Although everyone carries some amount of fat in their abdomen, having too much in the stomach area can cause problems. Having excess weight in the midsection, otherwise known as excess abdominal adiposity, is associated with an increased risk of insulin resistance (a risk factor for type 2 diabetes) and heart disease.

So how can I target this pesky belly fat?

Despite what you read on the internet, there are no magic foods or workouts that target and burn just belly fat. When your body loses fat, it loses it all over.

Here is one reason why…

The fat in your fat cells are called triglycerides. When you do crunches, your abdominal muscles cannot use whole triglycerides as fuel – they must be broken down first into smaller components (glycerol and free fatty acids). Therefore, the fat used for energy during core workouts can come from anywhere in the body, not just the stomach area.

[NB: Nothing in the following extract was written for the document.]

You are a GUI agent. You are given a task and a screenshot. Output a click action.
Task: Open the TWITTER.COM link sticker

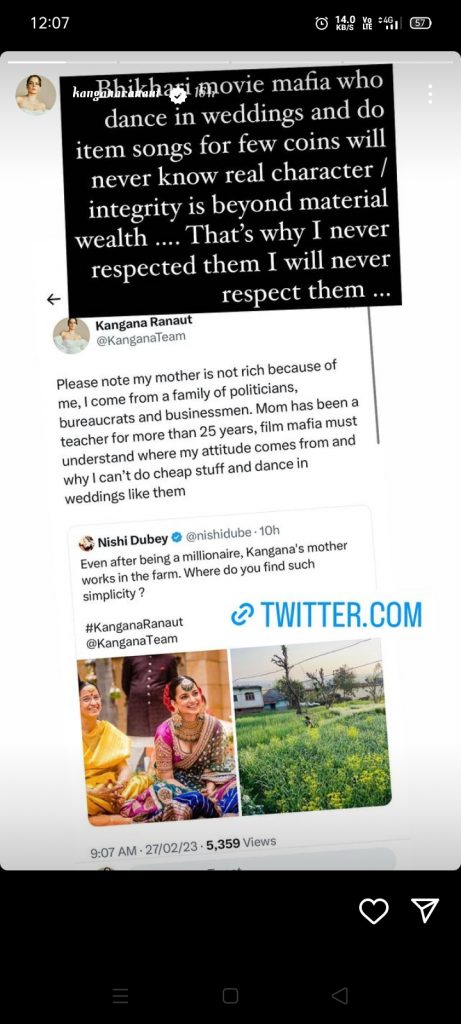[326, 614]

If your goal is to have defined abdominal muscles, then yes, crunches and core workouts will be required to build up the muscles. However, if you do not take the necessary steps to reduce your overall body fat, your new rock-hard 6-pack will most likely stay hidden.

So, what are the necessary steps to reduce overall body fat?

To put it simply…

  1. Decrease the number of calories eaten each day.
  2. Increase the number of calories burned through daily exercise.

Exercise alone is not enough to promote weight loss. The first step towards weight (and fat) loss is adjusting the number of calories eaten each day. Once you transition into the weight maintenance phase, then exercise takes on a more significant role.

High-intensity interval training (HIIT) is often promoted as the most efficient exercise strategy for burning fat because of its potential to burn a large number of calories in a short amount of time. One systematic review and meta-analysis compared HIIT to moderate-intensity continuous training (MICT) (e.g. going for a run) and found both produced similar improvements to body fat, but HIIT workouts required ~40% less time each week. This would suggest that HIIT training is just as effective as continuous exercise but requires less time to see results.

However, not all studies have come to the same conclusion. If the calories burned during HIIT workouts are not great enough to provide an overall calorie deficit, body fat loss is unlikely. In this case, you may be better off going for a run a few times a week.

Bottom Line: There is no single food or exercise that targets and burns belly fat specifically. Fat loss happens across the entire body and can be achieved primarily through changes in diet, and then maintained with exercise. HIIT and MICT (such as jogging or using the elliptical) are both effective strategies for burning fat, so choose whichever one you enjoy the most. HIIT training may require less time to see results and therefore, may be a good option for individuals who do not want to spend as much time exercising each week.